Treatment for genital herpes currently involves taking drugs known as nucleoside analogues (such as valacyclovir) that work by inserting themselves into the viral DNA and disrupting the chain of viral replication.

Another class of drugs (not currently on the U.S. market) called helicase-primer inhibitors (HPI) also work by stopping HSV replication, but break up the chain in a different way. HPI target an enzyme called helicase-primase that facilitates HSV replication untwisting the DNA double helix of the virus. By acting on the enzyme, HPI keep the DNA strands intact. How well does it actually work?

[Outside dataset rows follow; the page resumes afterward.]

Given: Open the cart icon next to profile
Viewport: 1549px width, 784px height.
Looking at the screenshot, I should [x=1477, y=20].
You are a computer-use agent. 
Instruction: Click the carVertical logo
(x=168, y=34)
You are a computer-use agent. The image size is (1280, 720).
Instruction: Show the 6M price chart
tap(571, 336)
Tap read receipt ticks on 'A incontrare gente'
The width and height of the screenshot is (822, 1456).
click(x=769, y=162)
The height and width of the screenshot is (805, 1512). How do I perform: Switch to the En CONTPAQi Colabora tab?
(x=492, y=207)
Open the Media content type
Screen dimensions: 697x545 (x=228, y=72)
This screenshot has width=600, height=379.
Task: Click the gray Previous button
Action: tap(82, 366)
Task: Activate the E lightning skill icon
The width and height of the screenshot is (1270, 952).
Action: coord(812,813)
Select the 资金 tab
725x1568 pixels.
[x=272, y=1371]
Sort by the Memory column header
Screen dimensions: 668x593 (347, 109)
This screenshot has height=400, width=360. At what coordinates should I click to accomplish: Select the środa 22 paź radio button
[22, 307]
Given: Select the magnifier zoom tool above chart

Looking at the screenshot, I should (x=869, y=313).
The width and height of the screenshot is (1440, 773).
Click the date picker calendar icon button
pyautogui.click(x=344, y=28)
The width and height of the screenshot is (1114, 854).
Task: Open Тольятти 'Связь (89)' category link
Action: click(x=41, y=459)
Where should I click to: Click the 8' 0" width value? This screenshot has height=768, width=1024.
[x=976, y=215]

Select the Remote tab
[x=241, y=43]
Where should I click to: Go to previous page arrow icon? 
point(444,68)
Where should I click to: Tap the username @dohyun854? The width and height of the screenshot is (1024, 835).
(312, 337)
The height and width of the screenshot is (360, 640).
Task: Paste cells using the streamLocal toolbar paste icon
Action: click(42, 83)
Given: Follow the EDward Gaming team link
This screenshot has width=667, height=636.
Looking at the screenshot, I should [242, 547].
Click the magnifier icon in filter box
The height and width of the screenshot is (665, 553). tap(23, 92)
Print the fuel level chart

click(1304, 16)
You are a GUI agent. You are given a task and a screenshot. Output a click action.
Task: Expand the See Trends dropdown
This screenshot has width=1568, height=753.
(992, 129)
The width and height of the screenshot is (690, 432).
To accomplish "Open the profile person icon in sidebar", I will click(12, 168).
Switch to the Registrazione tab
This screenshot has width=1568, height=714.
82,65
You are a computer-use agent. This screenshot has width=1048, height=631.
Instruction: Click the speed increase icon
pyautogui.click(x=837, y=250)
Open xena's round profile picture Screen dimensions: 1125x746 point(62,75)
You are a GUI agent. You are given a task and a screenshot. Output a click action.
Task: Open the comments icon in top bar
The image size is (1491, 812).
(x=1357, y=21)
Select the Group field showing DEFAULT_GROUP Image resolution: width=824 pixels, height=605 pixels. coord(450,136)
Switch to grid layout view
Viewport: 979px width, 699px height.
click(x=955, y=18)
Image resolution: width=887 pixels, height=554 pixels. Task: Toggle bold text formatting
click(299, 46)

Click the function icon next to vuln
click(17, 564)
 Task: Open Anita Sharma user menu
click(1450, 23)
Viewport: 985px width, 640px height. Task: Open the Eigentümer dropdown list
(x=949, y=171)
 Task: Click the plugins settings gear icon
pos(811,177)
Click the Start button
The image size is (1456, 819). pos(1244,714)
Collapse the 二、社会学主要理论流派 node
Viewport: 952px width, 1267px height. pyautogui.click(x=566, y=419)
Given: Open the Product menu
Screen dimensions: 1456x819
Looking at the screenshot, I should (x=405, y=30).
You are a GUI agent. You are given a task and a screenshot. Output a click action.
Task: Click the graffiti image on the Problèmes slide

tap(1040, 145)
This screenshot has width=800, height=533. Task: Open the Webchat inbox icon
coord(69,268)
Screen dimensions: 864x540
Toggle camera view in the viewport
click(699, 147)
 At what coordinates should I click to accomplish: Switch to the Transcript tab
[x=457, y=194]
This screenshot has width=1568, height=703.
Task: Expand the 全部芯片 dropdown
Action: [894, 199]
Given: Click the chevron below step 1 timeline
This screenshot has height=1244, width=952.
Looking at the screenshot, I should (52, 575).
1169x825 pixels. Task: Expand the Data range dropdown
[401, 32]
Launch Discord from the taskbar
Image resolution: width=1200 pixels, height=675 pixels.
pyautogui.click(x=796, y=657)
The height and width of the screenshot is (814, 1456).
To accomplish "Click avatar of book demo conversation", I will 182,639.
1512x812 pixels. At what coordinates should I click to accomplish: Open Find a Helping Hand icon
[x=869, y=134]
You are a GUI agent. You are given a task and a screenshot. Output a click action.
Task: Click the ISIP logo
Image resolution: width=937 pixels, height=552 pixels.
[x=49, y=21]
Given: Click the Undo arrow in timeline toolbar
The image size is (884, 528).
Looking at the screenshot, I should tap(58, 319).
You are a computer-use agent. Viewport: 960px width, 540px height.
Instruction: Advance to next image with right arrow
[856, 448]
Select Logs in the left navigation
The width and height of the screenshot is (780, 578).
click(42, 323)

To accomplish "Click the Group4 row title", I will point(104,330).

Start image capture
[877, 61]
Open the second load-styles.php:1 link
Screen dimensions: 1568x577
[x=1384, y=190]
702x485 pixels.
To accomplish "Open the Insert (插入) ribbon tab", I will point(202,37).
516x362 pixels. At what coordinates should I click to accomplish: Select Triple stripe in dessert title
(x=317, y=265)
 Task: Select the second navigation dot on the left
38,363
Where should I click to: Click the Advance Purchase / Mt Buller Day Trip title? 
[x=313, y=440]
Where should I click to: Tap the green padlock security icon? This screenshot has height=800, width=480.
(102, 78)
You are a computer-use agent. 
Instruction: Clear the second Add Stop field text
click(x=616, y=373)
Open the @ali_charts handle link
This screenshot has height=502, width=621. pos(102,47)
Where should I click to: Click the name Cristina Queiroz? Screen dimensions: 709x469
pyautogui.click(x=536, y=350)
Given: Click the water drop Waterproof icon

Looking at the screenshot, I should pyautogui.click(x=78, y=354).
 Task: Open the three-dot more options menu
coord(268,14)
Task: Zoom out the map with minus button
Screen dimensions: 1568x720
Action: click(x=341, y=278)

To assess how well a novel HPI, ASP2151, works in healing lesions related to recurrent genital HSV, researchers randomized 427 subjects to receive either placebo or one of five treatment regimens: 100, 200, or 400 mg of ASP2151 daily for three days; a single 1200 mg dose of ASP2151, or 500 mg of valacyclovir twice daily for three days. Effectiveness was assessed by the amount of time (measured in hours) lesions took to heal (excluding aborted lesions).

Median healing time for lesions with the valacyclovir group was 114 hours. Healing time with the ASP regimens was similar: 102.1 hours with the 1200 mg group; 106.2 with 200 mg; and 115.9 with 400 mg. Median healing time for those receiving placebo was 139.8 hours.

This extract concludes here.